Males of subspecies M. l. subplumbeus have underparts almost as dark as their upperparts and smaller white tips on their wing coverts than the nominate. Females' throat and underparts are rufous-brown. Both sexes have bluish gray legs and feet. Males of M. l. intensus are similar to subplumbeus males but overall darker. Females have a blackish crown and deep brown upperparts. Males of M. l. infuscatus is similar to the nominate but with smaller spots on the wing coverts. Females have a brownish olive face. Both sexes have bluish gray legs and feet.

==Distribution and habitat==

The subspecies of the spot-winged antbird are found thus:

- M. l. subplumbeus: southwestern Táchira state in extreme western Venezuela south along the eastern base of the Andes through Colombia and Ecuador into northeastern Peru as far as southern Department of Loreto and east just into western Brazil's Amazonas and Acre states
- M. l. leucostigma: from extreme eastern Bolívar state in eastern Venezuela east through the Guianas and northeastern Brazil to the Atlantic in Amapá state
- M. l. intensus: central Peru's Huánuco, Pasco, Junín, and Ucayali departments
- M. l. infuscatus: southwestern Amazonas state in southern Venezuela, eastern Colombia, and northwestern Brazil north of the upper Amazon

Some sources add extreme northwestern Bolivia to the range of intensus but the South American Classification Committee of the American Ornithological Society has no records from that country.

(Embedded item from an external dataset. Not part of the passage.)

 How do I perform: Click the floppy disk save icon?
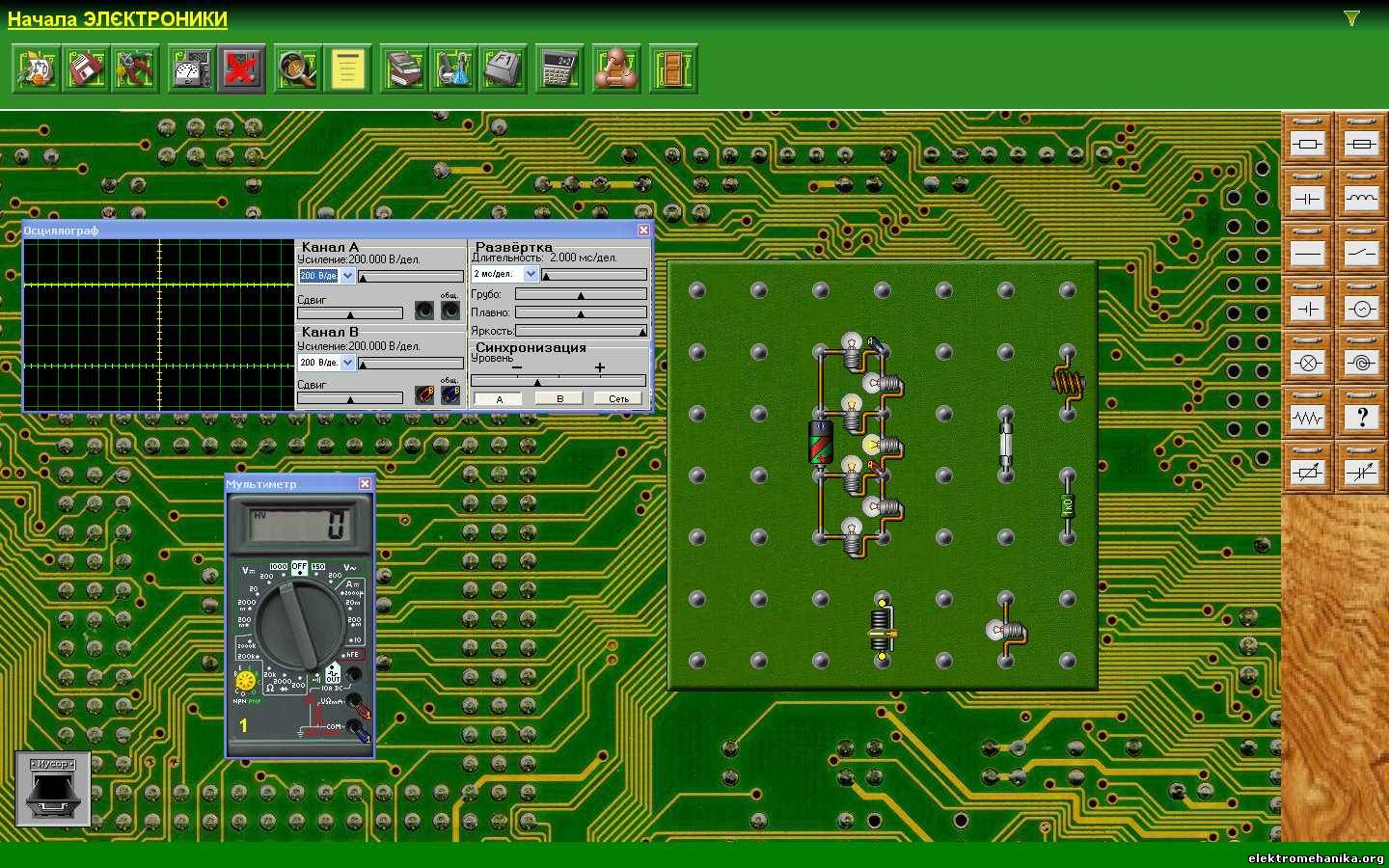(87, 69)
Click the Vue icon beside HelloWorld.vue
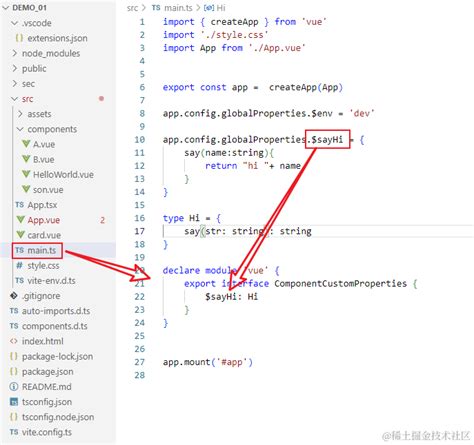Viewport: 474px width, 445px height. [26, 174]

The spot-winged antbird primarily inhabits the floor and understorey of terra firme evergreen forest. Especially at lower elevations, within the forest it favors poorly drained areas and areas along small watercourses. In elevation it reaches 700 m in Brazil, 400 m in Venezuela, 1100 m in Colombia, and 1650 m in Peru. In Ecuador it mostly occurs below 600 m but locally reaches 1100 m.

==Behavior==

===Movement===

The spot-winged antbird is believed to be a year-round resident throughout its range.

===Feeding===

The spot-winged antbird's diet has not been detailed but is known to be mostly insects and arachnids and also include small lizards. It forages as individuals, pairs, and small family groups and mostly within about 1 m of the ground and only rarely with mixed-species feeding flocks. It hops along the ground and among low branches, and takes prey mostly by picking from leaf litter and by reaching to leaves and twigs from the ground or a low perch. It regularly attends army ant swarms to capture prey disturbed by the ants, though more often forages away from ants.

===Breeding===

The spot-winged antbird's breeding season has not been fully defined but apparently includes October in French Guiana, January in Brazil, and February in Venezuela. In Ecuador it appears to span from March to October. Its only known nest was at least partly constructed of small rootlets.

===Vocalization===

Subspecies M. l. intensus of the spot-winged antbird sings "a rapid, fairly even-paced series of ringing notes: pi'i'i'i'i'i'I'I'I'i'i'i'i'i'i'i'i". The song's pitch and pace slightly decrease at the end. The other subspecies' songs are similar, mostly differing in how much the song's end changes. The species' calls include a "long, downslurred, typically frequency-modulated whistle", an "abrupt unclear note given singly or in series of 2–5", and a "short rattle".

==Status==

The IUCN has assessed the spot-winged antbird as being of Least Concern. It has a large range; its population size is not known and is believed to be stable. No immediate threats have been identified. It is considered fairly common in Venezuela, fairly common in Colombia, "scarce" in Ecuador, and fairly common in Peru. Its range includes many protected areas and "[r]egions inhabited by species also encompass extensive areas of intact habitat which are not formally protected, but seem unlikely to be threatened by development in the near future".